In conformity with the plan adopted, we shall remain strictly within the bounds of psychology, avoiding any excursions into the history or theory of art, except for the purpose of seeking facts and illustrations. We shall thus have to study the origin of æsthetic emotion, the law of its development, and, subsequently, two forms of emotional life, rightly or wrongly, considered as related to it: the sense of the sublime and that of the comic; and we shall conclude by some remarks on its morbid manifestations.

I.

On the origin of æsthetic feeling, and consequently on the character peculiar to it among all other emotions, writers belonging to all schools of philosophy are in agreement to an extent rarely found elsewhere. It has its source in a superfluity of life—a luxury of activity; in fact it is a form of play. Schiller is supposed to have been the first to state its formula: “Supreme art is that in which play reaches its highest point, when we play, so to speak, from the depths of our being. Such is poetry, and especially dramatic poetry.... As the gods of Olympus, free from all wants, knowing nothing of work or of duty, which are limitations of being, occupied themselves in taking mortal forms in order to play at human passions, so, in the drama, we play with the achievements, crimes, virtues, vices, which are not our own.”[[203]] Kant referred the beautiful to the free play of the intellect and the imagination, and his immediate disciples follow him on this point. Schopenhauer says the same thing in other words, “Art is a momentary liberation.” Finally, Herbert Spencer develops this thesis, from the experimental point of view, by connecting it with biological conditions.

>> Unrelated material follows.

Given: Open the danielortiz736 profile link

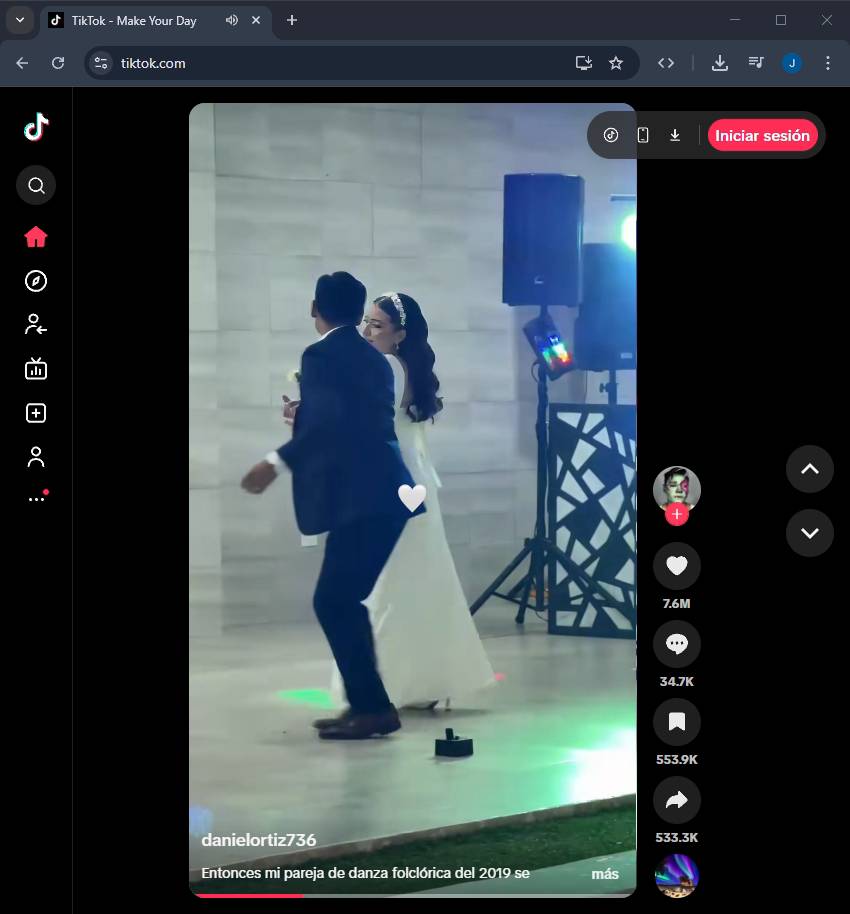Looking at the screenshot, I should [258, 841].
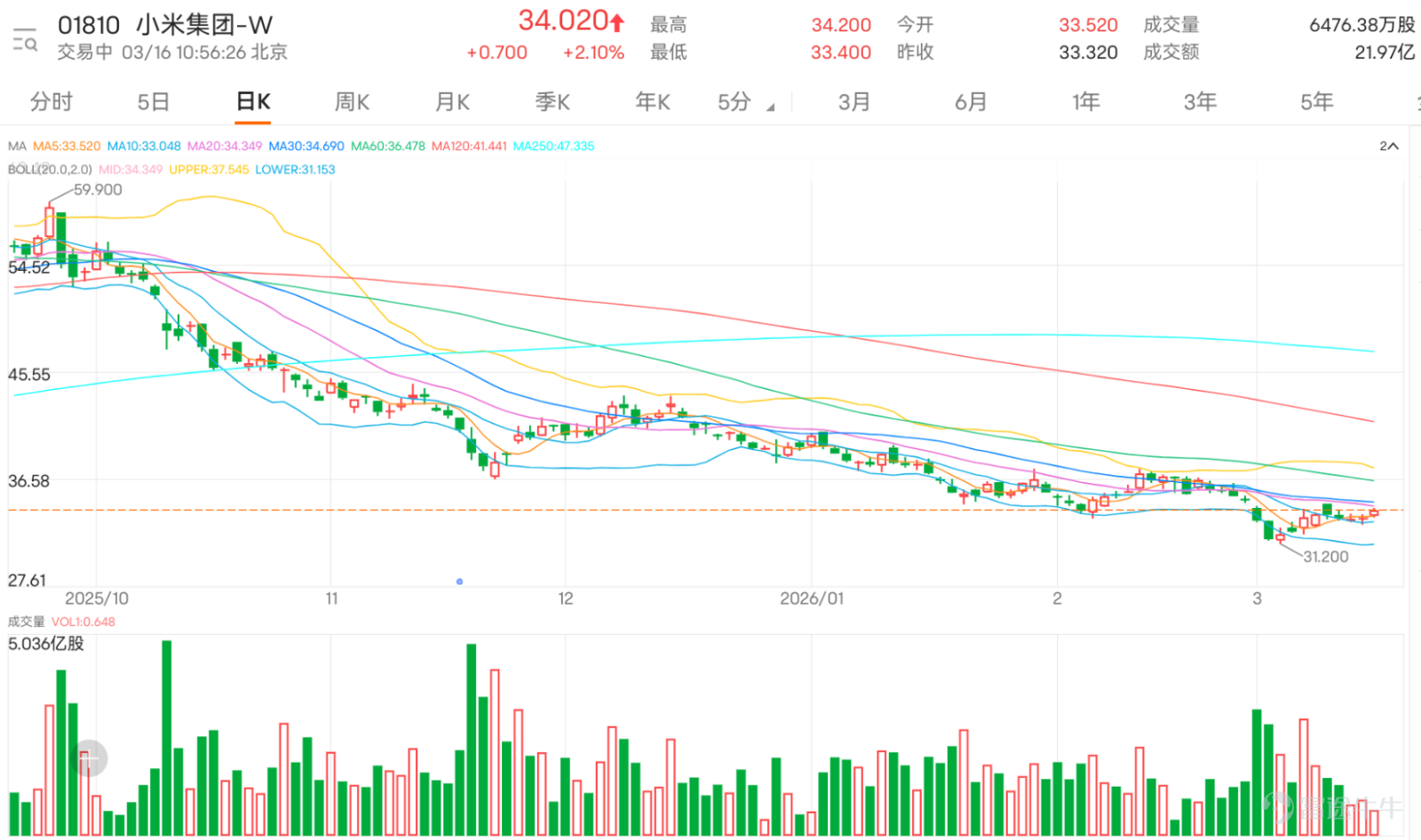1421x840 pixels.
Task: Click the red price up arrow
Action: click(617, 22)
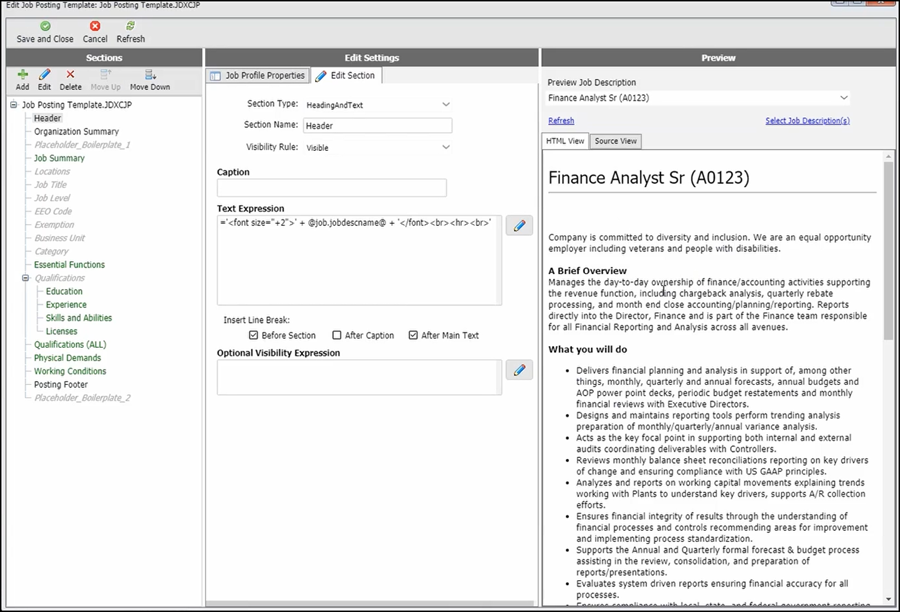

The primary activity of our physical and mental faculties relates to proximate ends: the conservation of the individual, and his adaptation to his environment. The secondary activity is its own end, and is of somewhat late appearance in the animal kingdom. The lower animals are shut up in a narrow circle: they feed, defend themselves, sleep, and propagate their species. On a higher level appears “a useless activity of unused organs” (Spencer, op. cit., ii. p. 630); as in the rat with incisors growing continuously in adaptation to the excessive wear they undergo; the cat, exercising her claws on the bark of a tree or the covering of a chair, etc. Higher still appears the true play-impulse; dogs pretending to hunt or fight, cats running after a ball which they catch, push away, catch again, and pursue, bounding as if after their prey. In children, we know the pre-eminent function of play, and how it differs according to sex, disposition, and age: it has its individual characteristics, and is often a creation.

Play is, however, a genus of which æsthetic activity is only a species, and in determining the peculiarities of this species, the authorities are somewhat vague.[[204]] The most definite, Grant Allen, in his Physiological Æsthetics, has attempted a solution. For him play is the disinterested exercise of the active functions, as in racing, hunting, etc.; art, that of the receptive functions, as in the contemplation of a picture or a monument, the reading of a poem, listening to music, etc. This is definite, but quite inadmissible; for it is clear that æsthetic emotion requires a certain mental activity in the spectator, not to mention the creator.[[205]]

The peculiar characteristic of this superfluous activity, this form of play, is the fact of its spending itself in a combination of images and ending in a creation which has its aim in itself; for creative imagination sometimes has practical utility as its aim. It differs from the other forms of play only in the materials employed and the direction followed. We may say, more briefly, that it is the play of the creative imagination in its disinterested form.

This is not the place for a dissertation on the creative imagination, which seems to have been somewhat neglected by contemporary psychology, so lavish in studies of what used to be called the passive imagination (i.e., visual, auditory, motor, etc., images). I wish only to indicate, as belonging to our subject, its relations to instinctive activity.